Так называемым женским вопросом вслед за Толстым занимались такие «женоненавистники», как Чехов и Стриндберг. В противовес Ибсену с его Норой, ставшей культовой театральной фигурой, они так же, как Толстой, анатомировали институт брака и с точки зрения буржуазной морали частенько богохульствовали, отрицая этот самый институт. В обществе сегодняшнем эти тенденции подхвачены феминизмом, радикальные представительницы которого объявляют мужчин своими врагами. На премьере пьесы «Отец» Стриндберга в стокгольмском Новом театре часть зрительниц в знак протеста вообще вышла из зала – вот до чего доходило!
Но вот где Толстой превосходил своих гениальных коллег, так это в том, что называется психологизмом. Он рассказывает историю Анны с превеликим простодушием и если ударяется в кажущиеся Набокову излишними мудрствования и философствования, то делает это исключительно потому, что не может этого не делать: толстовство как миросознание захватывает его мозг и душу, сверхчеловек побеждает в нем сверхписателя – он не только пишет роман, он выполняет миссию Мессии. Он хочет ни много ни мало изменить мир. Он хочет привить человеку новую нравственность. Он хочет сделать веру способом достижения добра. Наконец, он хочет дать человечеству единого Бога, чтобы спасти грешников и уберечь их от новых грехов. Задача непосильная, но Толстой за нее берется и… пишет роман «Анна Каренина» и еще все 90 томов своих бессмертных сочинений.
К актерам
Вы должны чувствовать свои очертания. Это что-то значит? Это значит, что жизнь в толстовских образах должна получиться в графике мизансцен, фиксированных позировках, в формально изощренных – с балетной точностью выполненных композициях.

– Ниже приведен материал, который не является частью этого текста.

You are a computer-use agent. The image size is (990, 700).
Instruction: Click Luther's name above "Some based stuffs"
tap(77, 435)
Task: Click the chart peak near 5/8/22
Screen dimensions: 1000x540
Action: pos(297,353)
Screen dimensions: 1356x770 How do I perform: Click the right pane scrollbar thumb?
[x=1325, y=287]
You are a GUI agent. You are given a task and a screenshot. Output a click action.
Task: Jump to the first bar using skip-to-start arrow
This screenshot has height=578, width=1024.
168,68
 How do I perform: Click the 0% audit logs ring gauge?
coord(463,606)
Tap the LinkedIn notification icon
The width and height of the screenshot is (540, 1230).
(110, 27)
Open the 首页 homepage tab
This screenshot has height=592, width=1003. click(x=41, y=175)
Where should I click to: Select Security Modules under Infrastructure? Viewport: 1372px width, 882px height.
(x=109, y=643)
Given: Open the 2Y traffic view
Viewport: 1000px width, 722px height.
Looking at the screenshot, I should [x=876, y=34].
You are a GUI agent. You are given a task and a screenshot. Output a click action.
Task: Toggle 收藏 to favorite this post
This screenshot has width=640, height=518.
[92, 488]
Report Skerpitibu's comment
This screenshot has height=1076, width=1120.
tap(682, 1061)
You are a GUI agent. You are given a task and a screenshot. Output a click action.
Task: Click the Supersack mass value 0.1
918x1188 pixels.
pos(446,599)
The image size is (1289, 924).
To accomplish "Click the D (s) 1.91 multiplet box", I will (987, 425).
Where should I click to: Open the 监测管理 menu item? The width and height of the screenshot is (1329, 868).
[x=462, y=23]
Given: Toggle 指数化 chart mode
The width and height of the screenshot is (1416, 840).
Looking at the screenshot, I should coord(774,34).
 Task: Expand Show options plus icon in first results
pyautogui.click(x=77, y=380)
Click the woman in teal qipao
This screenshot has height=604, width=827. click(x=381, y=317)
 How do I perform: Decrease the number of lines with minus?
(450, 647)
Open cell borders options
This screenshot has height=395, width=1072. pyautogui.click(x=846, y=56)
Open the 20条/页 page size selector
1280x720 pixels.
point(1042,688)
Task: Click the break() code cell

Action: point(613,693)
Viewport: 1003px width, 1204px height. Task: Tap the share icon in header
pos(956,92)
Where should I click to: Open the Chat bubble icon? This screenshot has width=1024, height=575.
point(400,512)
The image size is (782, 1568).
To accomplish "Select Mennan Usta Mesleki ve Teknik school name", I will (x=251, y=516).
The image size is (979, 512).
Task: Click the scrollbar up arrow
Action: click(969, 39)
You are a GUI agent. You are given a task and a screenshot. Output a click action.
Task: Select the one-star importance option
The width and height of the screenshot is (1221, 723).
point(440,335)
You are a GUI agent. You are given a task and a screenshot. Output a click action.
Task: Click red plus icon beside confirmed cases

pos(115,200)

Игра со стульями и на стульях требует филигранной четкости всех перемещений. Умение «самозеркалить» (по слову Мейерхольда) мне очень даже пригодится.
Но на вид изысканная пластика не должна помешать внутренним наполнениям – каждый персонаж находится в двух измерениях: театра переживания и театра представления, на их перекрестке.
Спектаклю необходимы отдельные места (куски), где действие идет, должно идти, с нарушением логики, видимым нарушением. Это для зрителя. А для вас – логика железная. Вы должны (с моей помощью, естественно, и под моим контролем) эту логику найти и обнаружить для себя, а для зрителя постоянно скрывать. Зрителя следует чисто провокативно сбивать с логики – тогда только появится второй план и станет ИНТЕРЕСНО. «Магия стиля» – набоковское выражение. И пусть оно вдохновляет нас.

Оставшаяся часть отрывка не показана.